I use CLion on Win7 with MinGW and gcc


I have been experimenting with circular buffers and came across boost::circular_buffer, but for the size of my project I want to use circular buffer by Pete Goodlife, which seems like a solid implementation in just one .hpp.

Note: I am aware of how to reduce boost dependecies thanks to Boost dependencies and bcp.

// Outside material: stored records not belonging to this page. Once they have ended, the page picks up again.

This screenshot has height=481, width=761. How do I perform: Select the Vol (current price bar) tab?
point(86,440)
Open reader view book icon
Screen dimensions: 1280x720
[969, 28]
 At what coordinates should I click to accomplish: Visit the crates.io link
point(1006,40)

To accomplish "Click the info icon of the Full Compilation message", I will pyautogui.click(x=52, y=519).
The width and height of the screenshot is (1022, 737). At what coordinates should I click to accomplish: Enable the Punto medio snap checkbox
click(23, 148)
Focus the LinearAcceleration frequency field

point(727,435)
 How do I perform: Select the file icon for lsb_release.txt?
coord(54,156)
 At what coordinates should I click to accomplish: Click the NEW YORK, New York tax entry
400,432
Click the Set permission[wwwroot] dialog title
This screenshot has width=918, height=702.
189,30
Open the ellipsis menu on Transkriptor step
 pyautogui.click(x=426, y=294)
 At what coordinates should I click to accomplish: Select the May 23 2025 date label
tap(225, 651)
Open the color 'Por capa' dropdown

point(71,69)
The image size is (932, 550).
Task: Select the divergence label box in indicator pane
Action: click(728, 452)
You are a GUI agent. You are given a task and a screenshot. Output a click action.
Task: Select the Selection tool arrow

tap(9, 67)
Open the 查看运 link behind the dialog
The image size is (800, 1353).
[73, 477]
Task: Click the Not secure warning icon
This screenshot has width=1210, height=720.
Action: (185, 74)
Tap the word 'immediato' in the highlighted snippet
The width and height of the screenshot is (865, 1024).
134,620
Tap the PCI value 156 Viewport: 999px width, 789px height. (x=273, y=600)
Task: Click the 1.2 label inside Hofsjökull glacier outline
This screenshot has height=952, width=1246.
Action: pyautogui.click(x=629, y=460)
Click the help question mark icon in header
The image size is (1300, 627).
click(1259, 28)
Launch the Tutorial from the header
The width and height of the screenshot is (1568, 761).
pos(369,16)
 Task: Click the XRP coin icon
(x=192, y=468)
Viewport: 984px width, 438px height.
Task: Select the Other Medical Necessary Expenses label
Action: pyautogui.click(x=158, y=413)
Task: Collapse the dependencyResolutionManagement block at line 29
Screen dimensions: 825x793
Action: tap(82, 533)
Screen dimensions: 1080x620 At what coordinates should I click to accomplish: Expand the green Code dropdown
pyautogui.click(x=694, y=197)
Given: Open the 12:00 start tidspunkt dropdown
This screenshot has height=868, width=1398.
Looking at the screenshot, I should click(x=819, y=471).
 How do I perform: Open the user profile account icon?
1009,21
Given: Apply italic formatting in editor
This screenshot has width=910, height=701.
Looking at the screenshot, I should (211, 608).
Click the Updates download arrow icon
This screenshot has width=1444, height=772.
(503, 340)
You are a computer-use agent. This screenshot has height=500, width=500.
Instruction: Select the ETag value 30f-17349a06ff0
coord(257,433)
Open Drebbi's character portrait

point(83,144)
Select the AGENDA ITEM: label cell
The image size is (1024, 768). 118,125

However, the following example with Pete's implementation does not behave as expected, i.e. the result to std::adjacent_difference(cbuf.begin(),cbuf.end(),df.begin()); comes out empty. I would like to understand why and possibly correct its behaviour.

Follows a MWE:

#include "circular.h"
#include <iostream>
#include <algorithm>

typedef circular_buffer<int> cbuf_type;

void print_cbuf_contents(cbuf_type &cbuf){
  std::cout << "Printing cbuf size("
            <<cbuf.size()<<"/"<<cbuf.capacity()<<") contents...\n";
  for (size_t n = 0; n < cbuf.size(); ++n)
    std::cout << "  " << n << ": " << cbuf[n] << "\n";

  if (!cbuf.empty())  {
    std::cout << "  front()=" << cbuf.front()
              << ", back()=" << cbuf.back() << "\n";
  }  else  {
    std::cout << "  empty\n";
  }
}

int main()
{
  cbuf_type cbuf(5);
  for (int n = 0; n < 3; ++n) cbuf.push_back(n);
  print_cbuf_contents(cbuf);

  cbuf_type df(5);
  std::adjacent_difference(cbuf.begin(),cbuf.end(),df.begin());
  print_cbuf_contents(df);
}

Which prints the following:

Printing cbuf size(3/5) contents...
  0: 0
  1: 1
  2: 2
  front()=0, back()=2
Printing cbuf size(0/5) contents...
  empty

Unfortunately, being new to c++ I can’t figure out why the df.begin() iterator is not dereferenced as an lvalue.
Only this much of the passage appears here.